1. Trump Family Values. The President-elect will soon announce his plan for avoiding conflicts of interest with his family business. Of course, the only real way to avoid conflicts would be for him to sell the entire Trump enterprise to an outsider—which he certainly will not do. In addition, it appears clear that Trump’s adult children will both continue to run the family business and serve as top policy advisers in the White House. These conflicts, which are egregious and enduring, will not present a political problem for the new President—unless the economy starts to tank or his policies suffer noticeable setbacks. In other words, in case of bad news, Trump’s divided loyalties between his new job and his old family interests will be a convenient scapegoat for his failures. And, in light of the multiple civil actions pending against Trump himself, look for the first deposition of a sitting President since Bill Clinton testified in the Paula Jones case. (That episode did not end well for the incumbent.)
2. Trump is not releasing his tax returns. Like, ever. During the campaign, the President-elect asserted that his tax returns were being audited, and thus he could not, or at least would not, release them, as other candidates have done for decades. His legal concerns about the audit were a phantom in the campaign, and will continue to lurk in 2017. It’s never been clear that an audit is even taking place, much less multiple audits for multiple years, but the new President will figure out a way to avoid releasing the returns—forever.
3. President Trump appoints Judge Diane Sykes to the Supreme Court. The President-elect’s list of twenty-one potential nominees to the Court abounds in competent, extremely conservative judges. Sykes, a judge on the Seventh Circuit Court of Appeals, was appointed by George W. Bush in 2003, after service on the Wisconsin Supreme Court. She is what Republicans call a “hundred-per-center”—conservative across the board—and she has blue-collar educational roots, for a court dominated by Ivy League alumni. (She graduated from Northwestern and from Marquette Law School.) She’s older than many conservatives would like—fifty-eight—but she’s everything else they want in a Justice.
4. An otherwise quiet year at the Supreme Court. Trump’s nominee will likely not be confirmed until the end of this term, and the Justices have tried to avoid taking high-profile cases while they are at reduced strength.
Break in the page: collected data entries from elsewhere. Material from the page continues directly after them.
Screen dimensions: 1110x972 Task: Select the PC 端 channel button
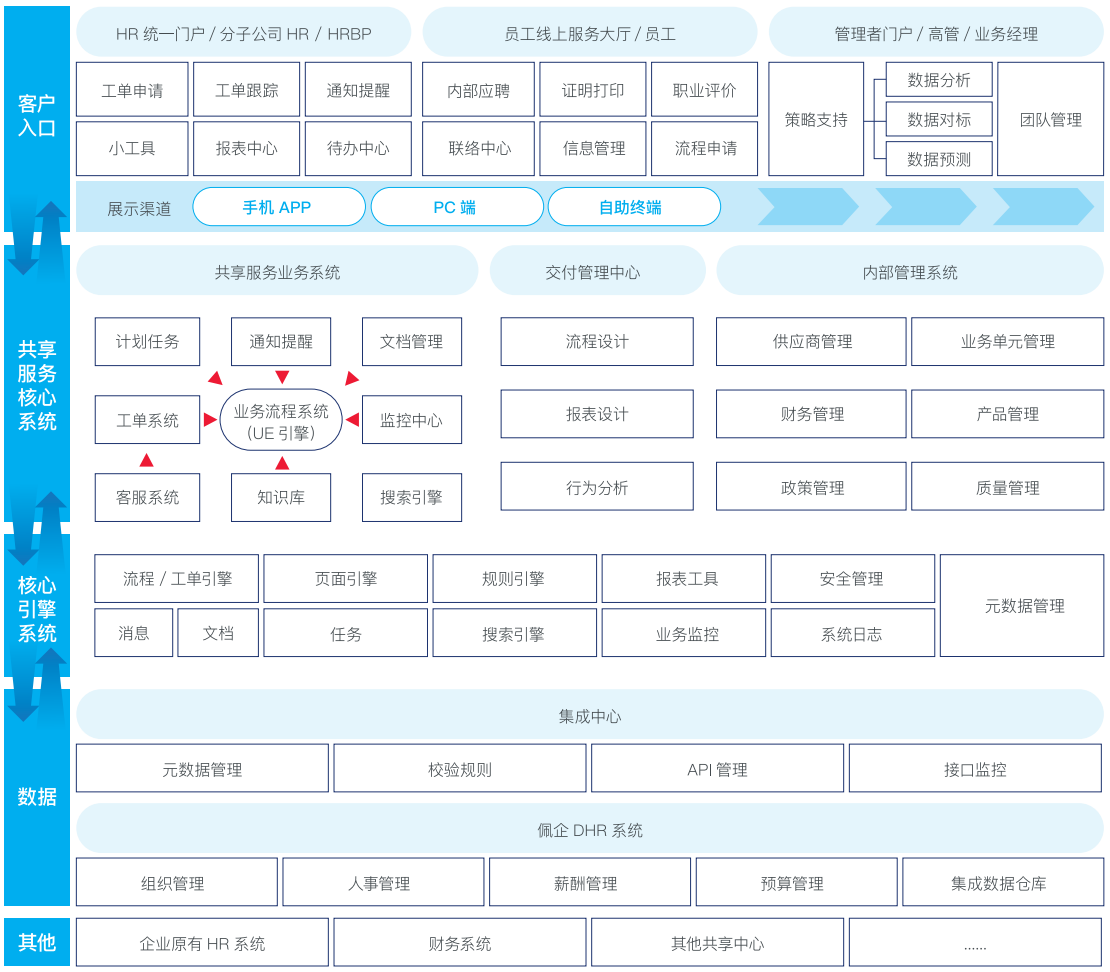pyautogui.click(x=457, y=207)
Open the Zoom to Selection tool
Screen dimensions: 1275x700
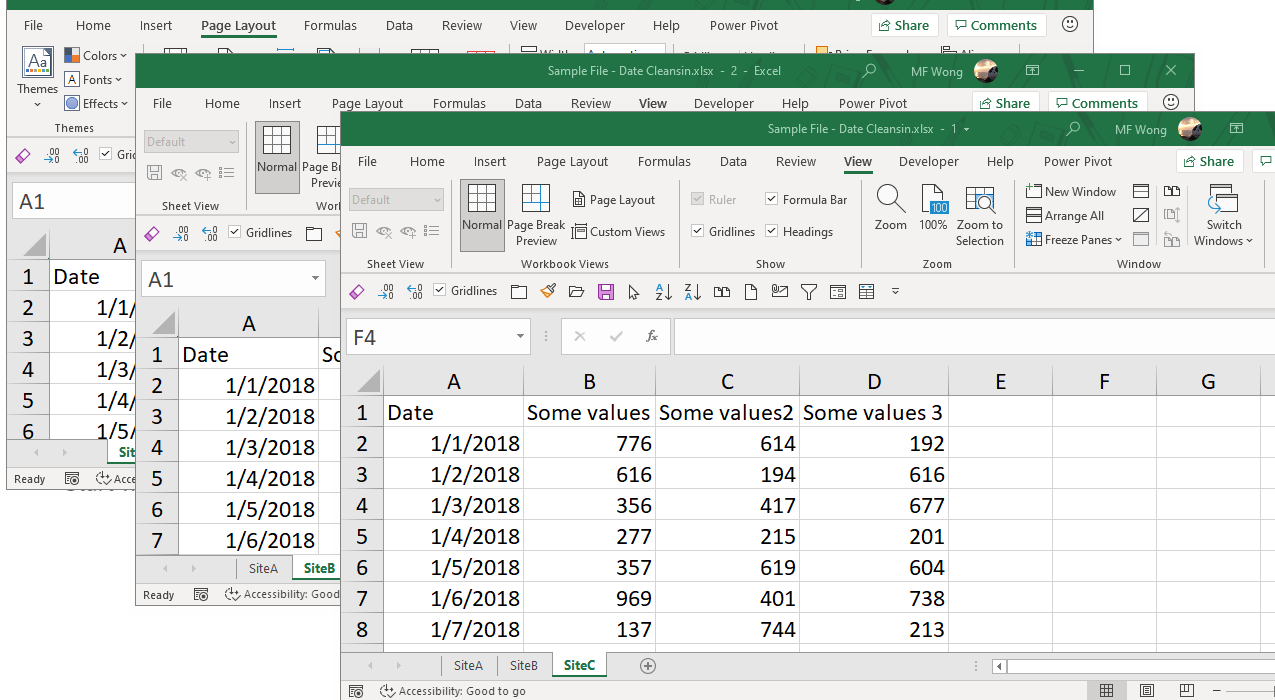coord(979,213)
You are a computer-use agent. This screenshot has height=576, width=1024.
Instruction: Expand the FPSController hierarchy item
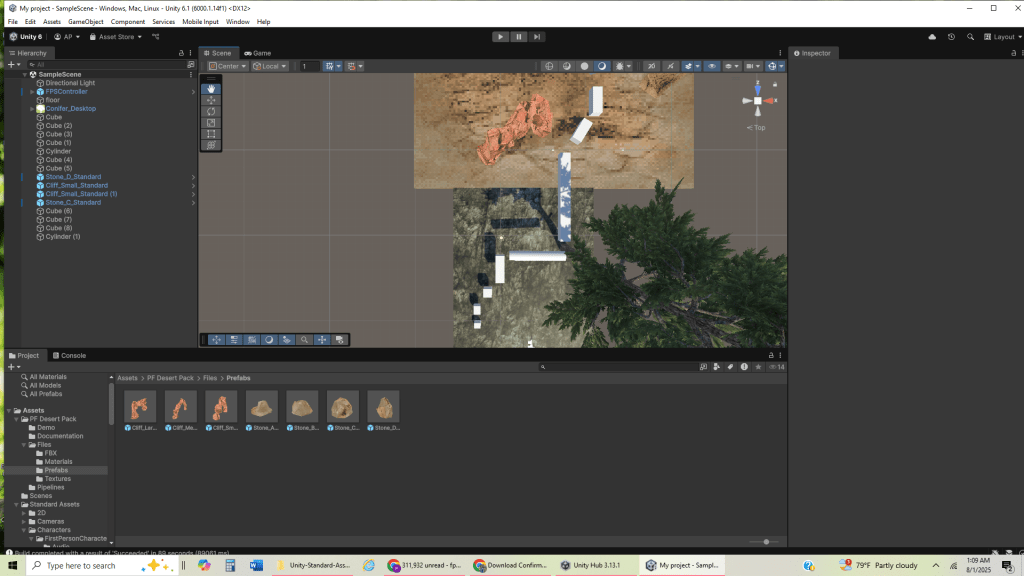[32, 91]
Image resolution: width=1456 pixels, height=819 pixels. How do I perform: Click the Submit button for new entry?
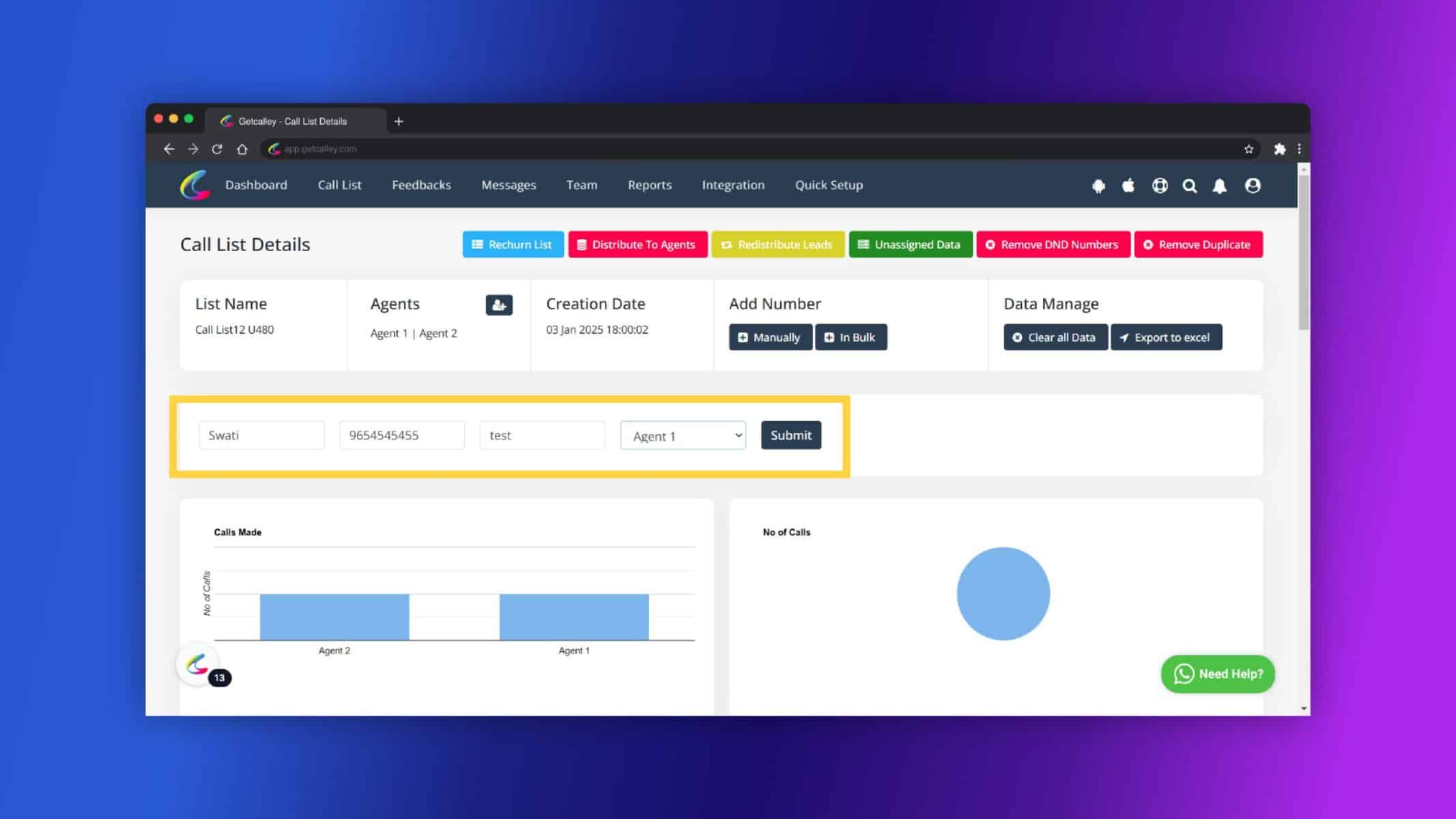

There are no blockbusters in the pipeline, and none in the immediate future.
5. Bill Cosby will be convicted of assault. Cosby’s lawyers have tried mightily to avoid a trial in Pennsylvania, lately claiming that the defendant’s age and failing eyesight render him unfit to defend himself, but the string will run out in 2017. In a key ruling, the judge will allow evidence of some of his “prior bad acts”—that is, his pattern of drugging and assaulting women. This, appropriately, will seal Cosby’s fate before the jury.
6. Comet Ping Pong will win a libel lawsuit against its online harassers. A North Carolina man fired a gun in the Washington, D.C., pizza restaurant earlier this month, after reading false stories on the Internet alleging that Hillary Clinton and others ran an international child-sex-trafficking ring from the basement. (The owner has noted that the restaurant has no basement.) The owners of the restaurant, understandably, will simply want to get on with their lives, but they will be persuaded to sue some of the people who have been making up malicious stories. Web sites and individuals, no less than newspapers, can be sued for libel and defamation. Such a lawsuit in the case of Comet Ping Pong will be a salutary development, as it will begin to establish some kind of accountability for the fake news that infects the Internet.
7. Celebrity misbehavior. Yes, please! Drunken high jinks, public grudge matches, and high-profile resignations (complete with storming off the set). We need some cheering up.